Each wheel assembly 35 is held at an angle relative to intended
blank direction D by a biasing spring 35s. Not shown in this view
are opposing wheel assemblies below each wheel assembly 35. This
provides a pair of upper and lower wheels such that each blank 11
is gripped therebetween. When blank 11 is gripped by a wheel
assembly 35, the wheel assembly will try to swing in alignment with
the direction of travel of blank 11 much like the caster wheel of a
shopping cart swings with the direction of travel of the cart.
[0040] A side guide 36 is provided to provide a lateral edge guide
for the blank 11 and defines a target line TL with which blank
lateral edge 11e is to be parallel and coincident with. It is known
in the art to provide an adjustable but stationary side guide,
however, use of a moving belt as an edge guide is novel in the
folding carton alignment art. In one embodiment of the current
invention, a moving belt 36b is provided and the belt is supported
on pulleys 36p. Pulleys 36p may be unpowered, a.k.a. idling, or
pulleys 36d may be driven so that the belt 36b surface speed is
essentially the same as blank 11 speed in intended direction D.
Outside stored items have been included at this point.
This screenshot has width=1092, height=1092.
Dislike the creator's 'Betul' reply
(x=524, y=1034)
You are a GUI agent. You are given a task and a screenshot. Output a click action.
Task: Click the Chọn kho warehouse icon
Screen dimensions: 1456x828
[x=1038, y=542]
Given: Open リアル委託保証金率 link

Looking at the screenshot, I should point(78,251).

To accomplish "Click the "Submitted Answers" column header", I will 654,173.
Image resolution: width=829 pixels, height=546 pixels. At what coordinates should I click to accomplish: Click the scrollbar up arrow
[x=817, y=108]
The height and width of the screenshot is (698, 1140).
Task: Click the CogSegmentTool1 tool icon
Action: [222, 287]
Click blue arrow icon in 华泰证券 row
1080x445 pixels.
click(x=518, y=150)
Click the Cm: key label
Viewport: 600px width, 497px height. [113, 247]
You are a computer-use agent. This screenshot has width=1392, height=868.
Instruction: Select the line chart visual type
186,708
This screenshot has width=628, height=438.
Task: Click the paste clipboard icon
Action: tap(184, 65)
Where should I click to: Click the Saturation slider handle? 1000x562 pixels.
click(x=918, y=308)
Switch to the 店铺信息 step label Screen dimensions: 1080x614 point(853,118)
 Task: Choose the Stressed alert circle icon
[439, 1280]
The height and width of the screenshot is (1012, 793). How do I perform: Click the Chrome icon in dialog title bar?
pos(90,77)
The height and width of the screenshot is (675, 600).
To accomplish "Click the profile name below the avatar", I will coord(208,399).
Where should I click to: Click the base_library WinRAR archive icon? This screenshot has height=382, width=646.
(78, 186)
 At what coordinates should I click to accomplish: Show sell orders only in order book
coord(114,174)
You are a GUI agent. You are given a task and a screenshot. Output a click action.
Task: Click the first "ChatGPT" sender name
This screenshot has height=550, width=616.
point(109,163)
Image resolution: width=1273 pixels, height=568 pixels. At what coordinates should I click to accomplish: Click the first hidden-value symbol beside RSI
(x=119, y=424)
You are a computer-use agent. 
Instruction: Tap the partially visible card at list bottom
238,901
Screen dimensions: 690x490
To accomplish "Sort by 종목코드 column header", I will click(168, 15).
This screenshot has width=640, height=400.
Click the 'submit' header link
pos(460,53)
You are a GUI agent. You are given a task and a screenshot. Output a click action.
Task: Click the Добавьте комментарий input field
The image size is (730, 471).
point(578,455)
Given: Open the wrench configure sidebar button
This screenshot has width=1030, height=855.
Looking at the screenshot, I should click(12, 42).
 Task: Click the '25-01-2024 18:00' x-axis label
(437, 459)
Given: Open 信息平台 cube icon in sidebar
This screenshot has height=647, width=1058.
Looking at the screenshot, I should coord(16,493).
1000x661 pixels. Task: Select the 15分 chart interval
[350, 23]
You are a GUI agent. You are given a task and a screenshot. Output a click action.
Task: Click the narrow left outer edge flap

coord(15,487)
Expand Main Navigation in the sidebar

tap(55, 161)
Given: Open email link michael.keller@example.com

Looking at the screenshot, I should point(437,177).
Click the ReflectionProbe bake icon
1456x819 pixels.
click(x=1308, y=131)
Driving the belt 36b to run at essentially the same speed as the
carton blanks reduces friction relative to the blank 11 which may
be beneficial in avoiding damaging, e.g. wrinkling or buckling a
corner of blank 11 that first contacts belt 36b if carton 11 is
skewed. Reducing friction relative to carton blank 11 also reduces
or eliminates the tendency of blank 11 to undesirably twist or skew
as a result of contact with a stationary guide 36. In another
embodiment, unpowered pulleys may be suitable in the case where
blank 11 is relatively thick and stiff so that the driving forces
required to move the belt 36b are small compared to the forces
which might buckle a corner or edge 11e of blank 11 when it
contacts the belt 36b.
[0041] In general, it is desirable that wheel assemblies 35 are in
relatively close proximity to guide 36 thus increasing the
effective stiffness of blank 11 to avoid bending or buckling of the
blank 11 between wheels 35 and guide 36.
[0042] It is also desirable that the wheel assemblies 35 and guide
36 be adjustable in terms of their proximity to conveying belt 32b
to allow for blanks of various shapes and sizes.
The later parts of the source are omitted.